Every day I struggled to find one thing I knew for certain to be true. Just one thing. I thought if I knew one true thing, I could construct a picture that made sense to me, build a foundation for what life was becoming. Trouble was, search as I might, I couldn'’t find a single thing The Wasband said or did during that time that I could ascertain to be true.

Then one bright Saturday morning, an answer popped into my head like a bubble on a Pop Up Video. I knew that if they were screwing around there would be mushy cards and notes. AND I knew where they would be.

I walked straight to the garage, opened the trunk of The Wasband's car, and pulled back the carpet over the spare tire. There, nestled in a bright blue file folder, was a stash of cards and letters from Joey. I read one: “I dreamed about you last night. You came to my door with a can of Hershey’s syrup in one hand and a can of whipped cream in the other. Oh, and you were naked."

If there had been a plate handy, I would have barfed into it. Lacking that, I shoved the cards and letters back into the folder and replaced it as close to its original spot as I could manage. With my heart beating so hard I could hear it in my ears, I stumbled into the house and into my sewing room, where I hid in the closet to think.

The idiot told me where he hid things. He told me where he hid things. Just how stupid did he think I was? Or, how stupid was he?

Back on the horrible Disney vacation, I didn’t want to carry my purse one day but didn’t want to leave it in the car in the MGM parking lot, either.
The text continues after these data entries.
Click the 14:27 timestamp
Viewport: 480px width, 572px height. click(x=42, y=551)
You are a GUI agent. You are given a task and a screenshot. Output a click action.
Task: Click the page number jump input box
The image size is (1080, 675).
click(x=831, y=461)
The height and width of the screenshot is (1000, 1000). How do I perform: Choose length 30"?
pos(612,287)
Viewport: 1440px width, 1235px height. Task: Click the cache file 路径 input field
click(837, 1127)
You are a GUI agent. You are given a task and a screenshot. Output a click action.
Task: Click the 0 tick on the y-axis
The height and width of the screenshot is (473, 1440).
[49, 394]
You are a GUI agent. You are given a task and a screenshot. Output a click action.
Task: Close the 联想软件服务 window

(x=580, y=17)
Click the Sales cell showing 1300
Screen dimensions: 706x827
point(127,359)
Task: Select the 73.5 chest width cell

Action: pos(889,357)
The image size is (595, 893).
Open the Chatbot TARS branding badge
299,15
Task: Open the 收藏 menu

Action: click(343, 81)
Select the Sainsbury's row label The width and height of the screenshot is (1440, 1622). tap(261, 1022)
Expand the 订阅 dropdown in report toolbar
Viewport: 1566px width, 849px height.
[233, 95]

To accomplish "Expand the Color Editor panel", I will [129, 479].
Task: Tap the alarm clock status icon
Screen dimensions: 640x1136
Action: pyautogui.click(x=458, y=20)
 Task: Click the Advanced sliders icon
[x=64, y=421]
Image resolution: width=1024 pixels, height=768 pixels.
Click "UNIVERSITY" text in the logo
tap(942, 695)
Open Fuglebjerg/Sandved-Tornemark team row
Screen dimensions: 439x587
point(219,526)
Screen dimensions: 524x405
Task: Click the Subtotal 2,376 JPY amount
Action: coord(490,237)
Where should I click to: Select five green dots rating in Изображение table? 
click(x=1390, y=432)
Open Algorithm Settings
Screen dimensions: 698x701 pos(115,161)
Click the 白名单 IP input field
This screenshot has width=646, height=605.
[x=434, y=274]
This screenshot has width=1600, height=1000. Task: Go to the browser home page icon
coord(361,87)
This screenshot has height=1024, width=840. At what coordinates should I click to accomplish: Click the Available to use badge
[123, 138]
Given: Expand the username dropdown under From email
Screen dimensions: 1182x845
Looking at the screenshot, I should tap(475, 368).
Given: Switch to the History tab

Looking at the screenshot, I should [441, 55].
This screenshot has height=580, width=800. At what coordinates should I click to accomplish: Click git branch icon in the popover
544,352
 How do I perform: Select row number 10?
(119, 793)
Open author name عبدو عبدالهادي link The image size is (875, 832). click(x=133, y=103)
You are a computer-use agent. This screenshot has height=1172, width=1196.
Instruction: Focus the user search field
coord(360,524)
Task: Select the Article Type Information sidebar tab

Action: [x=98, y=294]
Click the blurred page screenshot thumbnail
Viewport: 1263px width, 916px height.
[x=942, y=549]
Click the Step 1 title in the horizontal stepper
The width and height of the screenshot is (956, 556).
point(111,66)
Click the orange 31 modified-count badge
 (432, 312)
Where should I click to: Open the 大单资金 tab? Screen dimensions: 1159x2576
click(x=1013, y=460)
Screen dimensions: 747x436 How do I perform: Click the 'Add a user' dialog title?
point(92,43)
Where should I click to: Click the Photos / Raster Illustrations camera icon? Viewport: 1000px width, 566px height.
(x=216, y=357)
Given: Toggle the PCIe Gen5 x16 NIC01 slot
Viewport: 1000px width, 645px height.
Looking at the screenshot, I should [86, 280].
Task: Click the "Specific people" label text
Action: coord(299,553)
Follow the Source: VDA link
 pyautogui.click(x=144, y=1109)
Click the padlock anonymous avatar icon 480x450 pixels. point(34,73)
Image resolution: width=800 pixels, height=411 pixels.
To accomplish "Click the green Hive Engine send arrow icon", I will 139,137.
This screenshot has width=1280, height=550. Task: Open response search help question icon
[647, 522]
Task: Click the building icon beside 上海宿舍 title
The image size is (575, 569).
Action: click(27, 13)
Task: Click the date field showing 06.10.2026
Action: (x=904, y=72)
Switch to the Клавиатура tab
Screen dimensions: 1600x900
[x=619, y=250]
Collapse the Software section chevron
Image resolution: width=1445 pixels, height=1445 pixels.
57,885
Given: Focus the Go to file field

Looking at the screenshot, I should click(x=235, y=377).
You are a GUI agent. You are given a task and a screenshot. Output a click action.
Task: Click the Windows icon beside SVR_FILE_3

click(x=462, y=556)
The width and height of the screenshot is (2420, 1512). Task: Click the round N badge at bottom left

With flamboyant, “I’m-so-smart" gestures, The Wasband opened the trunk of the rental car, peeled back the carpet over the spare tire, and stashed my purse in the open space behind the tire.

He even commented on what a great hiding spot this was and mentioned—more than once—how clever he was to have figured it out.

And then he used the same freakin place to hide proof positive that he was, indeed, having the affair he so vehemently denied.

Jesus help us all.

Tomorrow I’ll tell you about my incredible transformation into Mata Hari and Elastigirl, all rolled into one. Right now I have to go LMAO about this again.


Suzy said...

How many children do you have?
Add one more....the WASBAND!!
Suprised you didn't toss him off the "Big Red Boat."

Mickey Mouse??? He was more like Goofy!
Great piece. And the wasband- "Piece of work."

Ziji Wangmo said...

Unbelievable...what a pussy wasband. he couldn't tell you about the affair, so he had to leave you hints as to where to find the evidence so that you could bust him. Good riddance.

Jenny Rough said...

As awful as this story is, I have to say it's sorta cool that once you decided to step back and ask yourself what you knew to be true you inner compass led you straight to X marks the spot.

Mystic Wing said...

Reminds me of a joke I once heard a female comedian tell:

"My husband and I separated for religious reasons. I was Methodist. He was Satan."

Carrie Wilson Link said...

Maybe you can chop him up into tiny pieces and hide HIM in his own clever hiding place!

liz elayne said...

so much i want to say but this line about how he controlled you by chaos stopped me in my tracks.

i have someone in my life who does this (luckily i am not married to that person)...how interesting. there can be a slight addiction to this chaos i think...hmmm. i am going to have to reflect on this a bit more.